On Mon, 19 Jun 2006, Sebastien Roy wrote:
print $1 "\t" $2 "\t" $3 "\t" newlinks "\t" $5 "\t" $6 "\t" $7
{
gsub(/[^,]*/, "&/0", $4);
print;
}
Hmm, that has the strange side-effect of replacing all of the tabs
separating the fields with spaces (in all of $0). For example, the
input line:
1 L4 2 bge1,bge0 auto off short
turns into
1 L4 2 bge1/0,bge0/0 auto off short
Any idea why gsub() would do that?
Because it modified a field, hence the line.
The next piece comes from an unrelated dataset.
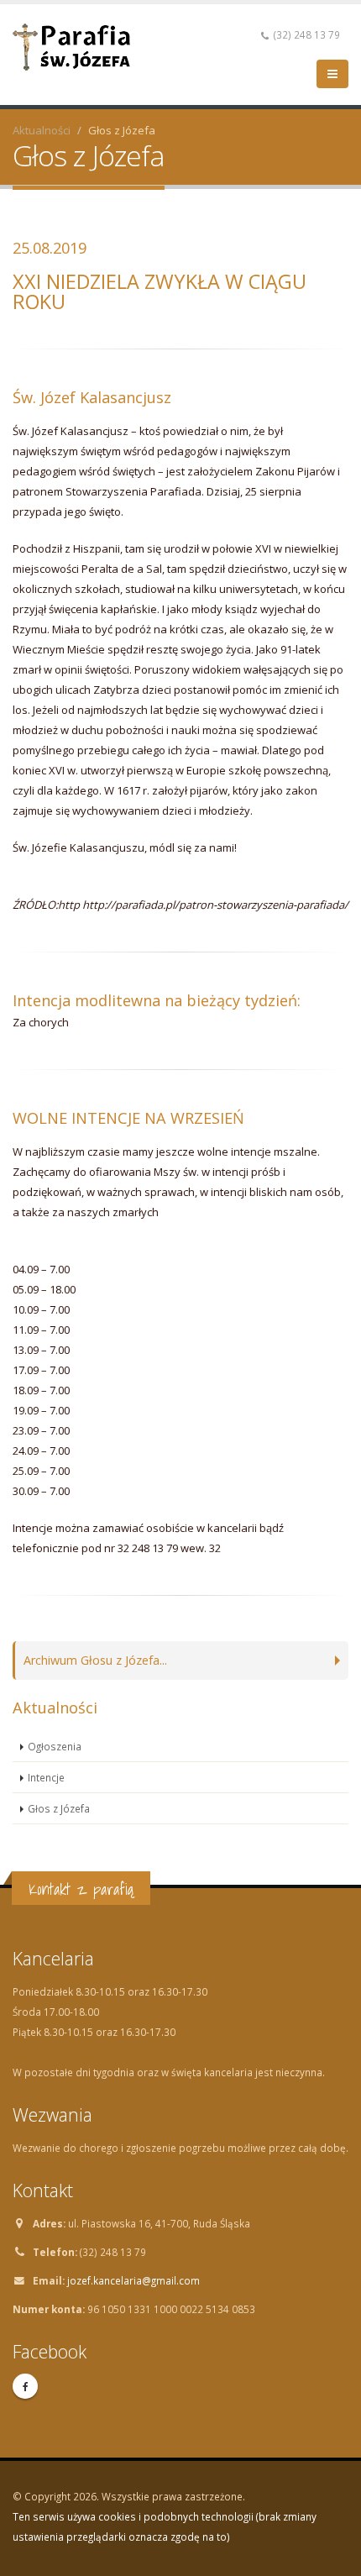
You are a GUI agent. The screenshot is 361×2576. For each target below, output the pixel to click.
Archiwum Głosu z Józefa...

So awk has no choice but to
reconstitute $0 from the various fields, for which it uses OFS
(output field seperator).
Your original print line will work, as you're directly specifying the
field seperators, as would:
{
gsub(/[^,]*/, "&/0", $4);
origOFS = OFS;
OFS = "\t";
print;
}
If having tab (rather than space) always be the OFS suits you just fine,
then you don't need the above modification, just set OFS = "\t" in a
BEGIN action:
BEGIN {
OFS = "\t";
}
{
gsub(/[^,]*/, "&/0", $4);
print;
}
Hope this helps :)
regards,
--
Paul Jakma,
Network Approachability, KISS. Sun Microsystems, Dublin, Ireland.